Reporting and payment. Issuers of specified health insurance policies and plan sponsors of applicable self-insured health plans will file annually Form 720, Quarterly Federal Excise Tax Return, to report and pay the PCORI fee. The Form 720 will be due on July 31 of the year following the last day of the policy year or plan year. Electronic filing is available but not required. Payment will be due at the time the Form 720 is due. Deposits are not required for the PCORI fee.

Issuers and plan sponsors who are required to pay the PCORI fee but are not required to report any other liabilities on a Form 720 will be required to file a Form 720 only once a year. They will not be required to file a Form 720 for the other quarters of the year.

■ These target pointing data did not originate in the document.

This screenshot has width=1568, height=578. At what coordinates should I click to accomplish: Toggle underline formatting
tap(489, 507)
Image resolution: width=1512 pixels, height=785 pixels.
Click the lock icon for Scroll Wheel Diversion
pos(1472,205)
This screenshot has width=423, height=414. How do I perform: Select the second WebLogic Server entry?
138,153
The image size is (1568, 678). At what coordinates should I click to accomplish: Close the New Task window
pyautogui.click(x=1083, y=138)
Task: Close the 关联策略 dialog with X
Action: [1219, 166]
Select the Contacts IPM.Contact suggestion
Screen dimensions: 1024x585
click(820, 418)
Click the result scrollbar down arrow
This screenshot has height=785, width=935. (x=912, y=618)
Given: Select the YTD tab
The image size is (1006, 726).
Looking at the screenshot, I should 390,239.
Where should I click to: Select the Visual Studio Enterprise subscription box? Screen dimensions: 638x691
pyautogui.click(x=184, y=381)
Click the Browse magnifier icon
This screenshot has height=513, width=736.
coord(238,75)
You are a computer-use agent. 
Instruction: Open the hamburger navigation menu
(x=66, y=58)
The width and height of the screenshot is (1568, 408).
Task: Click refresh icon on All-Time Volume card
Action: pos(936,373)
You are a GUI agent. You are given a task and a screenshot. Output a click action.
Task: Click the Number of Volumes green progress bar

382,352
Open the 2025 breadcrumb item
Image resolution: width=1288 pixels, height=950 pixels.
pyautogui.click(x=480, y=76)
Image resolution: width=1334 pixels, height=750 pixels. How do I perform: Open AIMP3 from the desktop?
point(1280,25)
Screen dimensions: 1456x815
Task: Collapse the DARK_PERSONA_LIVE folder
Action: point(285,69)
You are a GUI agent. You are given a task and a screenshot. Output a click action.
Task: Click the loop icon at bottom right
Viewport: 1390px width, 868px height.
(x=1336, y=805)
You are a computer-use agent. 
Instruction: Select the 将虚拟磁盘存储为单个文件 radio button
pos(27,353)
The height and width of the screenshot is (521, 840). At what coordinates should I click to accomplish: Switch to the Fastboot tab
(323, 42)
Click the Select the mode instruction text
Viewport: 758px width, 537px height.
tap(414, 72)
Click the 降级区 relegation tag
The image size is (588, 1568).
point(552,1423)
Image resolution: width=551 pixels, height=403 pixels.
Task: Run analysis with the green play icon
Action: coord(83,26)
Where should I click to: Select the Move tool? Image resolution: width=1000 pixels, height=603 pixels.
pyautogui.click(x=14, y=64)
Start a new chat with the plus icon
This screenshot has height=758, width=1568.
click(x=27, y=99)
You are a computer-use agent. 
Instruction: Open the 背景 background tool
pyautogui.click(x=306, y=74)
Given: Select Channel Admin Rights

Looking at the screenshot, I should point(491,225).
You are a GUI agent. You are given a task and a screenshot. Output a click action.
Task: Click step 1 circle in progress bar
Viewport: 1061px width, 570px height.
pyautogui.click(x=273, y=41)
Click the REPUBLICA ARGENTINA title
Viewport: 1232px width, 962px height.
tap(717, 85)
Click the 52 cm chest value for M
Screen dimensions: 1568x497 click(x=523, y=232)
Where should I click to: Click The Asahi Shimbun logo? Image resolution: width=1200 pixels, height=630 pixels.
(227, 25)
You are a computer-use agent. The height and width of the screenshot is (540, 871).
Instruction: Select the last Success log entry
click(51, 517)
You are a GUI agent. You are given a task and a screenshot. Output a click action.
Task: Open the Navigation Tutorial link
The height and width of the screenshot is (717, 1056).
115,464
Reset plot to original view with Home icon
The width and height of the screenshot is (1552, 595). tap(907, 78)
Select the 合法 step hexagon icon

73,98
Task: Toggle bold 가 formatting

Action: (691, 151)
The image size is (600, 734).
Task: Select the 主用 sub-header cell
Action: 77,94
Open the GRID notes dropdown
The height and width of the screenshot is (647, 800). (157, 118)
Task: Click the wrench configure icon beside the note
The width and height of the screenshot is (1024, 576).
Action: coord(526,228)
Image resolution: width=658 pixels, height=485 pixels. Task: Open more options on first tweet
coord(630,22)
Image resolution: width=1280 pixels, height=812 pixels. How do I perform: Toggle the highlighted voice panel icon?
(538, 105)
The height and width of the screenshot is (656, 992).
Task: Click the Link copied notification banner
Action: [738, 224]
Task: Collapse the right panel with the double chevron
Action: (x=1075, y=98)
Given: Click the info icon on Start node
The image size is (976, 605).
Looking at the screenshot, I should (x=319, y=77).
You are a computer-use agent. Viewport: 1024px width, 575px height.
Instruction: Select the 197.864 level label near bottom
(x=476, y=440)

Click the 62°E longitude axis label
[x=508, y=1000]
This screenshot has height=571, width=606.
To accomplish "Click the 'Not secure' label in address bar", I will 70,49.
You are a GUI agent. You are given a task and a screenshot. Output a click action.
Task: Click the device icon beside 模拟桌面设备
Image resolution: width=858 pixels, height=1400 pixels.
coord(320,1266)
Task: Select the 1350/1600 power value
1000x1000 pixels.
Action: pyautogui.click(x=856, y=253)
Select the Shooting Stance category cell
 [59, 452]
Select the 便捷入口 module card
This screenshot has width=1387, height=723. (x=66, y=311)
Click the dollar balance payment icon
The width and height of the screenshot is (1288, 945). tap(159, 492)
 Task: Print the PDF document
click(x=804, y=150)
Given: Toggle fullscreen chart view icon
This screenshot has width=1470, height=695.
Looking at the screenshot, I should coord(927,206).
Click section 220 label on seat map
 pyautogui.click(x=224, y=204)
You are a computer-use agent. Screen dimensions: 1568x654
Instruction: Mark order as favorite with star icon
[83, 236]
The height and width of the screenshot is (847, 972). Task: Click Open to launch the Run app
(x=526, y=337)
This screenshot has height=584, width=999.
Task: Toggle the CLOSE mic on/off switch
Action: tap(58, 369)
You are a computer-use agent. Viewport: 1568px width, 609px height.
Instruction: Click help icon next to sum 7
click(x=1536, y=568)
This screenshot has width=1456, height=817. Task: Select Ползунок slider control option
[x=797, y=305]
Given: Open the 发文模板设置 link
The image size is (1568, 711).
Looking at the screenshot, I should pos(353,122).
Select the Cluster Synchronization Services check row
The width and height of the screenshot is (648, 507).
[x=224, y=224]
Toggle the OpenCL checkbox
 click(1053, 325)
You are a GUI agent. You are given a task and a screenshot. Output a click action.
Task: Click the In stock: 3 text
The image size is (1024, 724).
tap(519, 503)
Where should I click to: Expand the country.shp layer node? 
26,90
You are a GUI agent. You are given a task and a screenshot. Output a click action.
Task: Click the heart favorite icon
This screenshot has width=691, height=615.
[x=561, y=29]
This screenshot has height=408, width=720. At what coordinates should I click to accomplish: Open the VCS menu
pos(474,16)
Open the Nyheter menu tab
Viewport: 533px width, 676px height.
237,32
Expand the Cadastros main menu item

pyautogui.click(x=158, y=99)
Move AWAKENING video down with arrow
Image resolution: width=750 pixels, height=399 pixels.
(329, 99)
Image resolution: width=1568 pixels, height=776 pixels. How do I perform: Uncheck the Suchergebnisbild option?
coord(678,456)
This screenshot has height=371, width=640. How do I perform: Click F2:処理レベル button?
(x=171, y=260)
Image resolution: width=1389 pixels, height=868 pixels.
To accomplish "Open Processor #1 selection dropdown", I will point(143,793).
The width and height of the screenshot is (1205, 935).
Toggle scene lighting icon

Issuers and plan sponsors who are required to pay the PCORI fee as well as other liabilities on a Form 720 will use their Form 720 for the 2nd quarter to report and pay the PCORI fee that is due July 31. Only one Form 720 should be filed for each quarter.

Exceptions. The PCORI fee does not apply to exempt governmental programs, including Medicare, Medicaid, Children’s Health Insurance Program (CHIP) and any program established by federal law for providing medical care (other than through insurance policies) to members of the Armed Forces, veterans and members of Indian tribes (as defined in Sec. 4(d) of the Indian Health Care Improvement Act).

Also, health insurance policies and self-insured plans that provide only excepted benefits, such as plans that offer benefits limited to vision or dental benefits and most flexible spending arrangements (FSAs), are not subject to the PCORI fee. Further, health insurance policies or self-insured plans that are limited to employee assistance programs, disease management programs or wellness programs are not subject to the PCORI fee if these programs do not provide significant benefits in the nature of medical care or treatment.

The PCORI fee applies only to policies and plans that cover individuals residing in the United States. Thus, the PCORI fee does not apply to policies and plans that are designed specifically to cover employees who are working and residing outside the United States.